● Exercise goal
Every line from the one with "Image resolution: width=314" through the end of the records below should be restated word for word, and nothing outside that span.

● Record set
***
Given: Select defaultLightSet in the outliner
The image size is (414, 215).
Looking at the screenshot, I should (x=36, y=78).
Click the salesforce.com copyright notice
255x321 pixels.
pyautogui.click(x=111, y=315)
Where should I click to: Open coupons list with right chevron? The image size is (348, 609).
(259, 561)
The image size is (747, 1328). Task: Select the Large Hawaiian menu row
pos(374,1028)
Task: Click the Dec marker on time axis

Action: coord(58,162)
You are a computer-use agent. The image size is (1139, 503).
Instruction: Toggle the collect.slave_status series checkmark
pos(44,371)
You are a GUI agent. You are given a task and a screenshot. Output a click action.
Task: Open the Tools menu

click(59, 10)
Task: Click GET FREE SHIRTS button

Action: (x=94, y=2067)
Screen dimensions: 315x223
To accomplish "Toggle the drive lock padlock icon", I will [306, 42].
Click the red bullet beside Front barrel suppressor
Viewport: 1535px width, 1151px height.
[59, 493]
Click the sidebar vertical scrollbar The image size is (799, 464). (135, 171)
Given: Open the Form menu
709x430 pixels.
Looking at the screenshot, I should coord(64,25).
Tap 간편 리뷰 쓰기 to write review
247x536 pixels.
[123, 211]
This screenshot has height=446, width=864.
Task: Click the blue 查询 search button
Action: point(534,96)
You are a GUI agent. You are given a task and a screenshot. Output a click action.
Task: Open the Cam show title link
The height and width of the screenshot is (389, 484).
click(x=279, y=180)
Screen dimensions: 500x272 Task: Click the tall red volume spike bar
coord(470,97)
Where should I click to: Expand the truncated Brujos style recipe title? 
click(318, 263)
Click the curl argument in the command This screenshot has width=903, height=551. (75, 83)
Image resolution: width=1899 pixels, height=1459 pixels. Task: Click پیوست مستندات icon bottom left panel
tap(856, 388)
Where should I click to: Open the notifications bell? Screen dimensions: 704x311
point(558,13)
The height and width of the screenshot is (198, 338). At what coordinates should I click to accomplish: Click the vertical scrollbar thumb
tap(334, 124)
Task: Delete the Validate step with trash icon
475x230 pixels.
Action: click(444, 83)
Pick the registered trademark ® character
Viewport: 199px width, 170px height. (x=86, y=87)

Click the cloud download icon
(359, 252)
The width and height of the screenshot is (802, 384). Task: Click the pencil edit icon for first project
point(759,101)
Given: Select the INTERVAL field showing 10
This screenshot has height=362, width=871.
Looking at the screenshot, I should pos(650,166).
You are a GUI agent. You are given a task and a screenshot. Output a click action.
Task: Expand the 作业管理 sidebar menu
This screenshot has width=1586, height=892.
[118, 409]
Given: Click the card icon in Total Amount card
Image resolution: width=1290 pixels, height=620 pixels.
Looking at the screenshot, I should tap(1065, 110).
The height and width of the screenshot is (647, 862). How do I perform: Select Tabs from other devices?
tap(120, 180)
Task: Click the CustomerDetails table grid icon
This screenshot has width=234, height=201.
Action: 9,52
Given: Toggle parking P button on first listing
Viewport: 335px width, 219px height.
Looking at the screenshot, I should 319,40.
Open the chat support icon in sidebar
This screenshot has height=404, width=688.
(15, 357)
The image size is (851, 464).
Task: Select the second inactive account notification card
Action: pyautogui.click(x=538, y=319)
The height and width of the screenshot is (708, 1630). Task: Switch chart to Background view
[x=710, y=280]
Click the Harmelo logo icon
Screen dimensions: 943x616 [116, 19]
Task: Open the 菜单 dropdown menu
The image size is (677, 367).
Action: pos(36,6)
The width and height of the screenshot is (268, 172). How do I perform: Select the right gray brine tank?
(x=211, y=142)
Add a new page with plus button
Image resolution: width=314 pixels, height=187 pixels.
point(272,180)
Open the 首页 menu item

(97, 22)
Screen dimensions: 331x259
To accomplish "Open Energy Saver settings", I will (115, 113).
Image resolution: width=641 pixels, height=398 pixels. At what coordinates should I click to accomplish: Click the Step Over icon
***
● Exercise output
Image resolution: width=314 pixels, height=187 pixels.
point(272,180)
Open the 首页 menu item

(97, 22)
Screen dimensions: 331x259
To accomplish "Open Energy Saver settings", I will (115, 113).
Image resolution: width=641 pixels, height=398 pixels. At what coordinates should I click to accomplish: Click the Step Over icon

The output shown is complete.